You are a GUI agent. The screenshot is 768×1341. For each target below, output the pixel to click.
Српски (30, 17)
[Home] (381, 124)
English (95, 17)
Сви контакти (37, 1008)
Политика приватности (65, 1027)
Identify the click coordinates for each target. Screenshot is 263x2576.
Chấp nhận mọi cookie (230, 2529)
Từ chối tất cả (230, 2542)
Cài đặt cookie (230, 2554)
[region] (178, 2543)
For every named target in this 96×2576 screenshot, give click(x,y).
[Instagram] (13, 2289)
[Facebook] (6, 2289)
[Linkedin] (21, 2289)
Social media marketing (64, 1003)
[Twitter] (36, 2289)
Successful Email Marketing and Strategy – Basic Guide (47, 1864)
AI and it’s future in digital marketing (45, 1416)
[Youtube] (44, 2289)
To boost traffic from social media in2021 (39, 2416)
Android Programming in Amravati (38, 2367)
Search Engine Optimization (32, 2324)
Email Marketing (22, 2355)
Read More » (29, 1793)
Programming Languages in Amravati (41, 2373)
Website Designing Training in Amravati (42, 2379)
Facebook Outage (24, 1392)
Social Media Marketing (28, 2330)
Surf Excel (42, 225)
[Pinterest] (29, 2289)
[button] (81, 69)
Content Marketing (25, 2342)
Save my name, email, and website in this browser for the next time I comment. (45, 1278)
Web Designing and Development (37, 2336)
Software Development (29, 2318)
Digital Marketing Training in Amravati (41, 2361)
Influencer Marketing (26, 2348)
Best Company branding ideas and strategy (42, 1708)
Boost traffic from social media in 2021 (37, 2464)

★ ★ ★ ★ ★ ★ ★

WHAT THE TASK REQUIRES: Extract the full listing above without altering anything.

EXERCISE ANSWER:
You are a GUI agent. The screenshot is 768×1341. For each target below, output the pixel to click.
Српски (30, 17)
[Home] (381, 124)
English (95, 17)
Сви контакти (37, 1008)
Политика приватности (65, 1027)
Identify the click coordinates for each target. Screenshot is 263x2576.
Chấp nhận mọi cookie (230, 2529)
Từ chối tất cả (230, 2542)
Cài đặt cookie (230, 2554)
[region] (178, 2543)
For every named target in this 96×2576 screenshot, give click(x,y).
[Instagram] (13, 2289)
[Facebook] (6, 2289)
[Linkedin] (21, 2289)
Social media marketing (64, 1003)
[Twitter] (36, 2289)
Successful Email Marketing and Strategy – Basic Guide (47, 1864)
AI and it’s future in digital marketing (45, 1416)
[Youtube] (44, 2289)
To boost traffic from social media in2021 (39, 2416)
Android Programming in Amravati (38, 2367)
Search Engine Optimization (32, 2324)
Email Marketing (22, 2355)
Read More » (29, 1793)
Programming Languages in Amravati (41, 2373)
Website Designing Training in Amravati (42, 2379)
Facebook Outage (24, 1392)
Social Media Marketing (28, 2330)
Surf Excel (42, 225)
[Pinterest] (29, 2289)
[button] (81, 69)
Content Marketing (25, 2342)
Save my name, email, and website in this browser for the next time I comment. (45, 1278)
Web Designing and Development (37, 2336)
Software Development (29, 2318)
Digital Marketing Training in Amravati (41, 2361)
Influencer Marketing (26, 2348)
Best Company branding ideas and strategy (42, 1708)
Boost traffic from social media in 2021 (37, 2464)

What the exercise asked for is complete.